**AIM:**
Please pick up the blog post about the black animal crossing Route 123 and continue it from its final line.

**TEXT TO READ:**

╔══

I Didn't Get a Picture
This post is for all the ivory-billed woodpecker seekers out there, whether they slog through bayous or dream from their chairs.
As you know, I carry my camera wherever I go, and I've gotten pretty fast on the draw, shooting marginally acceptable to OK to pretty good pictures of the jittery likes of warblers and wild turkeys as well as mushrooms, butterflies, blowfly larvae, and rainbows.
But there are some times when you can't get a picture. Naturally, they are the times when you'd most like to have one. Hence the dedication of this post.
On my last day in the Upper Peninsula of Michigan, I was driving south on Route 123, just north of its intersection with Route 28, on my way from Paradise to Sault Ste. Marie. Several animals crossed the road, bounding and running, perhaps a quarter-mile up ahead. I didn't see much remarkable about the first two; I'm assuming, since they didn't catch my eye, that they were deer, but I couldn't swear to that, since my attention was focused like a laser on the third animal. The first two animals were darting and zigging erratically as they ran. The third was loping, a kind of rocking-horse gait, taking a more direct path, different from the other animals'. It was very long-legged, with a longish neck held erect, and pricked ears. A bushy tail, held low at a 45-degree angle, flowed behind it. It was solid, coal black. I believe it was chasing the first two animals. Whaaa?

╚══

**Dataset excerpt:**
╔══

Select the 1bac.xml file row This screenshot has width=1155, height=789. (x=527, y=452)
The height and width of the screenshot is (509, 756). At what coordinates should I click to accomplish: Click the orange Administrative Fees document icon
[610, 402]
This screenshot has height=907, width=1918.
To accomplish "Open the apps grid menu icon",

╚══

**TASK ANSWER:**
Not my photo, though I wish it were. This is a National Park Service photo. But it's exactly what I saw. Aggggghhhh!
It was more than twice the size of any coyote I've ever seen, and entirely too dark. Good of it, to be a black morph animal; no confusing that with a little blonde songdog. Gasping, I realized that I had just seen my first timber wolf.
I slammed on the brakes as I whizzed by where it leapt up a small bank and disappeared in the yard of a deserted log cabin, backed by extensive woodland. I backed up, fishtailing wildly, and pulled into the driveway, looking all around me at the woodland edge, hoping hoping hoping to catch another glimpse of my life wolf. The woods were silent, giving nothing away. I am sure it wheeled around, panting, in dense cover and was watching me. I scanned with my binoculars, looking hardest where it's hardest to see. Nothing. That is how the wolf would have it.
Shaking, exhilarated, I drove on another half-mile when I saw a middle-aged couple with trash bags, picking up litter along the roadside. They looked kind and were dressed for the weather. I figured they lived there, to care that much, and I was right. I pulled over and rolled down the window.
"Excuse me. May I ask you a question?"
"Sure."
"Could I have just seen a wolf?"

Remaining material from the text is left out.